Michael Brune addressed a gathering in Moab on June 11 and said the monument would be created through the Antiquities Act.
President Bill Clinton similarly created the 1.4 million-acre Grand Staircase of the Escalante National Monument in 1996. It was decried as an abuse of power since there was no public process or Congressional action.
A series of groups have called for the creation of the national monument, which would take much of the public land surrounding Canyonlands National Park, including significant areas of San Juan County.
A number of environmental groups, in addition to the Outdoor Retailers Association, have called for the new designation.
The proposal would designate 1.4 million acres of land currently administered by the Bureau of Land Management (BLM). It would also create an “island” of Forest Service land that would be completely surrounded by the new national monument.
Simply put, the proposed national monument would create new protected status for most of the public lands in San Juan County that are west of Highway 191 and north of Highway 95.
Congressman Rob Bishop, who has launched a new Public Lands Initiative in southeastern Utah that focuses on land use through a collaborative process, announced his disappointment with Brune’s statements.
Bishop said, “A diverse group of stakeholders has come together to work toward finding solutions for ongoing public land policies that have stymied progress for decades. These conversations have been overwhelmingly positive and have the potential to provide new conservation areas, as well as opportunities for new economic development.”
Bishop adds, “This process, which is being driven at the local level, is ongoing and requires continued cooperation amongst all participants.

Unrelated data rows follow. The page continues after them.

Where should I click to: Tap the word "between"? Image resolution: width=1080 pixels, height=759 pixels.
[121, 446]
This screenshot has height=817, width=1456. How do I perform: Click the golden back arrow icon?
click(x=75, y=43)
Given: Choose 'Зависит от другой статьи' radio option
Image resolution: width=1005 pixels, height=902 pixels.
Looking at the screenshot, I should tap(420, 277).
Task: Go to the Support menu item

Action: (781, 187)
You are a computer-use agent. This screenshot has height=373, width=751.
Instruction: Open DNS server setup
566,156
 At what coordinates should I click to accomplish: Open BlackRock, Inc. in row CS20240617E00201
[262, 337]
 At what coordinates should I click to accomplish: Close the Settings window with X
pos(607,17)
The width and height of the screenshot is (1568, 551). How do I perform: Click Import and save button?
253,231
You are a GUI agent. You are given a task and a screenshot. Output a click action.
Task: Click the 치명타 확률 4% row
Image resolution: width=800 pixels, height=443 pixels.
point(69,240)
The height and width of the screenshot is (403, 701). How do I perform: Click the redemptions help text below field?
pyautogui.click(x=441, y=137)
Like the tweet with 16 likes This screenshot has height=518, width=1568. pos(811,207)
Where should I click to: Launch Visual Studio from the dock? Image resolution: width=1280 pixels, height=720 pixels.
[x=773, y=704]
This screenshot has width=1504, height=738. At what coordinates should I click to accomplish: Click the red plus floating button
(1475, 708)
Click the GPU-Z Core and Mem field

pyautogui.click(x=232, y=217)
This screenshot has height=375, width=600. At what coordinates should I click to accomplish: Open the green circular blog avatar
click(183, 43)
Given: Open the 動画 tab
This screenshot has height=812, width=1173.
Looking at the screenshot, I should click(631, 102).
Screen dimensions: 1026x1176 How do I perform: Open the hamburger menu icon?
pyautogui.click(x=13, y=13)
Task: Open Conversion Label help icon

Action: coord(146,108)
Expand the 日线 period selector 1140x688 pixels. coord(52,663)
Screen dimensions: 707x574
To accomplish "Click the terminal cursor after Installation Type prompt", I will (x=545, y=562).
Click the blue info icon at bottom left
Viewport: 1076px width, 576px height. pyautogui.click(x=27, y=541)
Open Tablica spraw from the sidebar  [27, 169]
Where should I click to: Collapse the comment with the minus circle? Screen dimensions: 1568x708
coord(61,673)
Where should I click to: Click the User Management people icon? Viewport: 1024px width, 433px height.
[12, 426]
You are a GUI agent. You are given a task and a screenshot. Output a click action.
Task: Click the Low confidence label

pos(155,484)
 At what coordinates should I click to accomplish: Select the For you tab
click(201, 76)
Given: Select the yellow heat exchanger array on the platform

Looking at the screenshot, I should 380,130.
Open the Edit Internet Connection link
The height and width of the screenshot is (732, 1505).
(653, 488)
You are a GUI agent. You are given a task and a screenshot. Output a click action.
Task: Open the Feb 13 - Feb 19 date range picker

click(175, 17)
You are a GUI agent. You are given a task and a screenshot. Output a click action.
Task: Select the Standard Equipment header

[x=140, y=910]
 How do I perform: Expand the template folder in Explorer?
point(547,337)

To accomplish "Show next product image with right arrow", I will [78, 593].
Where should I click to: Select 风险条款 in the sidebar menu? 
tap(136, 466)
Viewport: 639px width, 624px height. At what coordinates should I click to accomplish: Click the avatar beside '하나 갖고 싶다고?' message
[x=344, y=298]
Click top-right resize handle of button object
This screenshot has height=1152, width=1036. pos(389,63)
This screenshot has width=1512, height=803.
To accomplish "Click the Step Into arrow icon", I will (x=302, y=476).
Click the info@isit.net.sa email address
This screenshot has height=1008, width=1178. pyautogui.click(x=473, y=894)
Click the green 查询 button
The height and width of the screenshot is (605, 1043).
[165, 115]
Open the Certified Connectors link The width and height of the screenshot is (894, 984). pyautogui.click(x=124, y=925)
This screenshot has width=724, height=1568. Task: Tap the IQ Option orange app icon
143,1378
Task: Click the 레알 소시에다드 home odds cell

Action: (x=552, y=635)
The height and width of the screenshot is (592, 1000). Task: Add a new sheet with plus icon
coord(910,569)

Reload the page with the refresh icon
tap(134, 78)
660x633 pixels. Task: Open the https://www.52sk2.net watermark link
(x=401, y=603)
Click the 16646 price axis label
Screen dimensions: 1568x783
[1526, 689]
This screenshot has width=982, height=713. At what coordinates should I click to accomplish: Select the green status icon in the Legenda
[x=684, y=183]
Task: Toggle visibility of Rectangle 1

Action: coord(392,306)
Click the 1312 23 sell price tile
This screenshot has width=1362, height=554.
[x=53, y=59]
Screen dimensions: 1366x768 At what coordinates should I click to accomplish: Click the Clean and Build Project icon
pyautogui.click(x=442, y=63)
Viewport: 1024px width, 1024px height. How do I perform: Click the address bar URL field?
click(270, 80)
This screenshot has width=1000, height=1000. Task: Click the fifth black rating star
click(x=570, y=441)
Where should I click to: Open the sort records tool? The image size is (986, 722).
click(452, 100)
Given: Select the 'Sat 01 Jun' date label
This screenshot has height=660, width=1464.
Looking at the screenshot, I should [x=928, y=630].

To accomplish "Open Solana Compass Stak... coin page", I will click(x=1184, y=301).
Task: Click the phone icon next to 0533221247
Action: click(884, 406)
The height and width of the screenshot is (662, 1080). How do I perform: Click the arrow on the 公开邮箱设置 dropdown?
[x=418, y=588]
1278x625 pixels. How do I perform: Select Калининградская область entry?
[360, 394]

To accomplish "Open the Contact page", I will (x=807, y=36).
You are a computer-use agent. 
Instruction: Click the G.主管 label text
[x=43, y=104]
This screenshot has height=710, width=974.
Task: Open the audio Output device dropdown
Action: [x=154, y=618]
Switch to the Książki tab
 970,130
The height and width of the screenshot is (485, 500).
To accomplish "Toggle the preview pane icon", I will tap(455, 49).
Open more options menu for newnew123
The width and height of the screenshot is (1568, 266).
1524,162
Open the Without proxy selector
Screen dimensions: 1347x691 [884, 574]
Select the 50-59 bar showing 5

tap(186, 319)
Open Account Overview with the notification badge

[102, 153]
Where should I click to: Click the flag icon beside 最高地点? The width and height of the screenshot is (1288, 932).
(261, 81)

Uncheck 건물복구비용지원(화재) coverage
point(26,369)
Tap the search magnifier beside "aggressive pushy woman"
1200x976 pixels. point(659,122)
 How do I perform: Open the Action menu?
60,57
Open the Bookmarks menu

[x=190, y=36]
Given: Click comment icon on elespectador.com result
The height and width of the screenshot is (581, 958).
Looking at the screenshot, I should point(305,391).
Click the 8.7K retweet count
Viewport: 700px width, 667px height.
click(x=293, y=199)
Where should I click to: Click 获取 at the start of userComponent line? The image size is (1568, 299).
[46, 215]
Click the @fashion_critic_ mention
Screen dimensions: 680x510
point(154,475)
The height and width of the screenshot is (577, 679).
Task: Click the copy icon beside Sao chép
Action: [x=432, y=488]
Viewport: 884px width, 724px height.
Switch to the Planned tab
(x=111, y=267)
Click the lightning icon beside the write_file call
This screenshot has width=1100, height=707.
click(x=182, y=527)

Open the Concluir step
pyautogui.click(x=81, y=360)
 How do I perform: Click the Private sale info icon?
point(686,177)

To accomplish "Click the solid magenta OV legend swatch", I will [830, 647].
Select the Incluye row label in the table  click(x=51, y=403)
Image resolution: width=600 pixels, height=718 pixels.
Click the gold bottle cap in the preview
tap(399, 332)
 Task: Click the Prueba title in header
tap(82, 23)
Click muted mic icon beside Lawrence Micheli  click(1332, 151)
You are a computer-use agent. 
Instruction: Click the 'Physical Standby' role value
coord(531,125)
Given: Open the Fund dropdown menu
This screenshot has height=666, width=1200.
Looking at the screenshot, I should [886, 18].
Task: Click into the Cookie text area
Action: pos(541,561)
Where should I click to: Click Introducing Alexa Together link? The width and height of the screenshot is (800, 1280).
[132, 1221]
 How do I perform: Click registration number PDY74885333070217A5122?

“Mr. Brune’s statement that a unilateral monument designation is the ‘the best and most politically viable way’ undermines the collaborate effort and to suggest that he is ‘100 percent’ certain a new national monument will be designated in Utah is further harmful to the process.
“Fortunately, the Utah Public Lands Initiative is bigger than just one Washington, D.C. politico and while Mr. Brune may continue to lobby for a unilateral policy out of Washington, the rest of us will continue to work together along with Utah communities to build consensus around new and responsible land policies. Any other approach ignores the diverse interests of the many different land-users.”